• What the task requires:
Scan the entries and state how many lines contain "Collapse". Write no other text.
----- Provided records
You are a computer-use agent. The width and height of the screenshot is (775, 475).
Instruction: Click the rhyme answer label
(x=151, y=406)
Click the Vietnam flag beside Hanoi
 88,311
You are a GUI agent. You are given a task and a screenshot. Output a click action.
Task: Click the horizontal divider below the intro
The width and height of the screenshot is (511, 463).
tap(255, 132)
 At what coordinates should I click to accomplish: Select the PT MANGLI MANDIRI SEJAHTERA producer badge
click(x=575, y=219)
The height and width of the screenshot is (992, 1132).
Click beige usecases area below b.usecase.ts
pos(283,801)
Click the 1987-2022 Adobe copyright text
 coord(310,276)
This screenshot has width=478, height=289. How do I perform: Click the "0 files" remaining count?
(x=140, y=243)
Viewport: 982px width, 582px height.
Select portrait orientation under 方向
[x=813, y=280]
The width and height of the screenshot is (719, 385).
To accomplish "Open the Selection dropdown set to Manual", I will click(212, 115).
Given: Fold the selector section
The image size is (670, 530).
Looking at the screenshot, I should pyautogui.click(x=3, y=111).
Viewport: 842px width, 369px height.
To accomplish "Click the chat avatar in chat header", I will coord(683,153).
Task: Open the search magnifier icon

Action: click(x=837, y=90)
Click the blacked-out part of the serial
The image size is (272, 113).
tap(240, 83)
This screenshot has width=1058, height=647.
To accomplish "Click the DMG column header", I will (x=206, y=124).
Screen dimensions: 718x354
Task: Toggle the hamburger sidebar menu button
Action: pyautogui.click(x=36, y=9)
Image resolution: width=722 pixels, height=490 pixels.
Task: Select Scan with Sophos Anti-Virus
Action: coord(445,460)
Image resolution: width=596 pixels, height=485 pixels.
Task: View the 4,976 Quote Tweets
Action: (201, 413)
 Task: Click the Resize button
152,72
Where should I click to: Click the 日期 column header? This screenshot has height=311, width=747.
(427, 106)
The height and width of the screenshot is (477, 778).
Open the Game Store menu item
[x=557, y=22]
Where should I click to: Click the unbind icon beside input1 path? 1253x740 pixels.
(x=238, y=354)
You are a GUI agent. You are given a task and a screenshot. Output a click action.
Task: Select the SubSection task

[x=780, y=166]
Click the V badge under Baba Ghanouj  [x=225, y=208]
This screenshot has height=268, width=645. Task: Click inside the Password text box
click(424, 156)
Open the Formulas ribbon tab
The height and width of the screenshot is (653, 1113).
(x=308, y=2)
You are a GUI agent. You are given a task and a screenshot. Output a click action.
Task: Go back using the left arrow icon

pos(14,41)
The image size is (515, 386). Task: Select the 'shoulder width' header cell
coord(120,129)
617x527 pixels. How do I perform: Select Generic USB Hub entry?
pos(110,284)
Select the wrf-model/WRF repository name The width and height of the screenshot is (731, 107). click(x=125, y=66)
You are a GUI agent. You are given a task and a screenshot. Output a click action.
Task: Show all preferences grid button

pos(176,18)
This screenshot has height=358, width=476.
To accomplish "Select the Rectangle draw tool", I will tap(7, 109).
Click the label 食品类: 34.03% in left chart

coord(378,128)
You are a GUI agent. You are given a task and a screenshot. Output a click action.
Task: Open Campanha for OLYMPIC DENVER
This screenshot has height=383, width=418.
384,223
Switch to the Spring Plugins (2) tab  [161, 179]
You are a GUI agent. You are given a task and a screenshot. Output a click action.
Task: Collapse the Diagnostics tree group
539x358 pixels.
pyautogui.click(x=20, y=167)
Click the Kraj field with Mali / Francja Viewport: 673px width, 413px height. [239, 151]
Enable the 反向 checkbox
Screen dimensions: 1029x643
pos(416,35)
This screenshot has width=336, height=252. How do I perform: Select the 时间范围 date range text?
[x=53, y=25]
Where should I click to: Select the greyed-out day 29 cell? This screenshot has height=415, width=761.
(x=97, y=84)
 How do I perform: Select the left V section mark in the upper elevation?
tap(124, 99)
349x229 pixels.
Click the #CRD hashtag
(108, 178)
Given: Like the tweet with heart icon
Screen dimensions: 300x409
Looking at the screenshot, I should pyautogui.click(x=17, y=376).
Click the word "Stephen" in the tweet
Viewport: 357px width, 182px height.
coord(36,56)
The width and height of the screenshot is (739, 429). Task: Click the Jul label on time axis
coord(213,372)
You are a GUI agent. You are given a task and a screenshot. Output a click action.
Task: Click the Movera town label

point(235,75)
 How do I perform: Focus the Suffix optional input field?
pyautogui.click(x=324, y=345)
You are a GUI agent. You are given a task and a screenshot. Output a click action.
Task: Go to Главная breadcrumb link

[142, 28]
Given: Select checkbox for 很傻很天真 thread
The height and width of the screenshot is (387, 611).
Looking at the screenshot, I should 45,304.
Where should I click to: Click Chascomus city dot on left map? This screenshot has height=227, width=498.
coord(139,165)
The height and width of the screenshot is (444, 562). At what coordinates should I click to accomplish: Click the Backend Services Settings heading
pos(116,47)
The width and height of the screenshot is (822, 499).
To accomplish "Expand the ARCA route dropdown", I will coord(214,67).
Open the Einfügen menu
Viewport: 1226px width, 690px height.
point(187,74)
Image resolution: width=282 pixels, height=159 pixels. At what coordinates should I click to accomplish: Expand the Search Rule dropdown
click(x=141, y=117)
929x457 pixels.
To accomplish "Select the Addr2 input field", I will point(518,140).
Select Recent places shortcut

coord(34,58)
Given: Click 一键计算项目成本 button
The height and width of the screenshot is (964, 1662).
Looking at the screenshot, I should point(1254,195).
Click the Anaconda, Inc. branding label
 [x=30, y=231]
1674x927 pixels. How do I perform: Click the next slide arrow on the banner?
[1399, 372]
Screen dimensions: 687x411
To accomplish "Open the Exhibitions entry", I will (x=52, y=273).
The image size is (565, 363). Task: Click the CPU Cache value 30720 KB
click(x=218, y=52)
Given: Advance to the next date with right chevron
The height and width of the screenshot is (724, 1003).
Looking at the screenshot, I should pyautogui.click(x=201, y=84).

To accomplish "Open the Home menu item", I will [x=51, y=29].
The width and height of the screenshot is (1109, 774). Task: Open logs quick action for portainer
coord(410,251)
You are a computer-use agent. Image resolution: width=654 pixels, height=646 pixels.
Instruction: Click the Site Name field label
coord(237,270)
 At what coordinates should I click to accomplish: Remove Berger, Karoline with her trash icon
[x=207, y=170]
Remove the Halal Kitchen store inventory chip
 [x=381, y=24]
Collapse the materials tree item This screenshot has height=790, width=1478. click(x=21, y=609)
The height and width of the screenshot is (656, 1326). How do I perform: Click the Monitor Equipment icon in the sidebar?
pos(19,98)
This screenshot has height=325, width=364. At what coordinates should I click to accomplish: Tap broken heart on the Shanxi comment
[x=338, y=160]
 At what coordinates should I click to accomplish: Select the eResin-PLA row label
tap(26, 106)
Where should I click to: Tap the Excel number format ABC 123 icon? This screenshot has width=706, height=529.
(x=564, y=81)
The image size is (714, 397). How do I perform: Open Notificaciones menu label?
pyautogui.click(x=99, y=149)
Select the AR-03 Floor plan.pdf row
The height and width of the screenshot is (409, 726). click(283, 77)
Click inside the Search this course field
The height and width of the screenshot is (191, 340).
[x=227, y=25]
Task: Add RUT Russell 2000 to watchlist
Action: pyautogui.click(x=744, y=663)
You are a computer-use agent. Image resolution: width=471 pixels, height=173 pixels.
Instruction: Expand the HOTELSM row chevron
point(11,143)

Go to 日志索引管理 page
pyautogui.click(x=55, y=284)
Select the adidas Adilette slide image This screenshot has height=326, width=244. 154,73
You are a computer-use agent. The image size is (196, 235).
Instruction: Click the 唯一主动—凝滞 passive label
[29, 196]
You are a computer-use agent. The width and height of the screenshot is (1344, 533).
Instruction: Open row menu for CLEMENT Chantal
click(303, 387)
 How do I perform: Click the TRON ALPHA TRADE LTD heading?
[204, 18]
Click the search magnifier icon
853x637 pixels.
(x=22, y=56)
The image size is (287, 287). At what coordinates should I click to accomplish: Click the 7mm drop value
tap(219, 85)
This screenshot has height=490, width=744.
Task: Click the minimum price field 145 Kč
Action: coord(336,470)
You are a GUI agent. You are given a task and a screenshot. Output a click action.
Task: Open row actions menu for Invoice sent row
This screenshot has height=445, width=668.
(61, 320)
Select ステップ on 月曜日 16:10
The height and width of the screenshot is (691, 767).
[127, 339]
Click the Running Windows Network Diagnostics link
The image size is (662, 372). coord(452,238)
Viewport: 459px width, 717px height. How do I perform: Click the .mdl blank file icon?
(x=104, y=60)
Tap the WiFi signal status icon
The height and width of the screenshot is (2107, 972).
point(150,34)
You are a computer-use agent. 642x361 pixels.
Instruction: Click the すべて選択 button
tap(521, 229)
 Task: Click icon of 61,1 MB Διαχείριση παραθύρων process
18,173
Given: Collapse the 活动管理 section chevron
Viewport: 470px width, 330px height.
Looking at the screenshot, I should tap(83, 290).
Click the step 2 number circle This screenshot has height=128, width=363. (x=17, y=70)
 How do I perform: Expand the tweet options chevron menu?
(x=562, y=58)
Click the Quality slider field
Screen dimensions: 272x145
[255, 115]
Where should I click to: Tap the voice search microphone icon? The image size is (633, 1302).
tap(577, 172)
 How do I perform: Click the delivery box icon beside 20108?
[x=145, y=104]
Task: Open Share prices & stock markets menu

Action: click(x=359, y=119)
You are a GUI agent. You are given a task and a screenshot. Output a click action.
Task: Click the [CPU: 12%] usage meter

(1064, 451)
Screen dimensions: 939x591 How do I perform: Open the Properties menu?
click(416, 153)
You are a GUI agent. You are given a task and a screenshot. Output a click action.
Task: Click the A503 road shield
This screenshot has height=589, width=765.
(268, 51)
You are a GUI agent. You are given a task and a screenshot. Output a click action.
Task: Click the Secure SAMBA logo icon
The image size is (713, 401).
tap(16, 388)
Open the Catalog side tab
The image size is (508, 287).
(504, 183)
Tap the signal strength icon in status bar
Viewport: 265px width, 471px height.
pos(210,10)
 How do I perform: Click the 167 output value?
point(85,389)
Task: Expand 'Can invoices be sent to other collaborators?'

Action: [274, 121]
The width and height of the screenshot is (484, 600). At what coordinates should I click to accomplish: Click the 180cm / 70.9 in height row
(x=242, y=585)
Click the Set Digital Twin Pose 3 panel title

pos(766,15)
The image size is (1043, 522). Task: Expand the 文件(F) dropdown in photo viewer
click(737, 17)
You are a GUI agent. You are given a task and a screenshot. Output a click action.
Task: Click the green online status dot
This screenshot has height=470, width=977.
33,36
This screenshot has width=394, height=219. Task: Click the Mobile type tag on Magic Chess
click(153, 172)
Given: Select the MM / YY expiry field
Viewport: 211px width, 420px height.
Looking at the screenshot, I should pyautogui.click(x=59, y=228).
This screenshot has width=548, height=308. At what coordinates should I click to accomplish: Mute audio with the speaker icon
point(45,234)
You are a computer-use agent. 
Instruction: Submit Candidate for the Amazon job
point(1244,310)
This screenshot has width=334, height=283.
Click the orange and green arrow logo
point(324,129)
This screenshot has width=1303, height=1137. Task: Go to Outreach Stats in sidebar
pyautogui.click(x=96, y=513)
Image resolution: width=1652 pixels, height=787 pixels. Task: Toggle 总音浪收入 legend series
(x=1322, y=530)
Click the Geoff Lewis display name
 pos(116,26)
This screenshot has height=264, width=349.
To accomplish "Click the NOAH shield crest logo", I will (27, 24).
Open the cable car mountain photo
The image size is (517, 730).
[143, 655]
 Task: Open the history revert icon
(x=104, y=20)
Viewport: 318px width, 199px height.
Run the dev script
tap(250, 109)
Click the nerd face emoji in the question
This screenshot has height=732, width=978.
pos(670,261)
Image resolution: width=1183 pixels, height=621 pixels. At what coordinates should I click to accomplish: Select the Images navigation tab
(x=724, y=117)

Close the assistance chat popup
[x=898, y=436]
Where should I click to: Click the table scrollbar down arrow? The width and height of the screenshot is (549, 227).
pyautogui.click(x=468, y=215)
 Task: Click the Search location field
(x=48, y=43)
----------
• Solution for this exercise:
3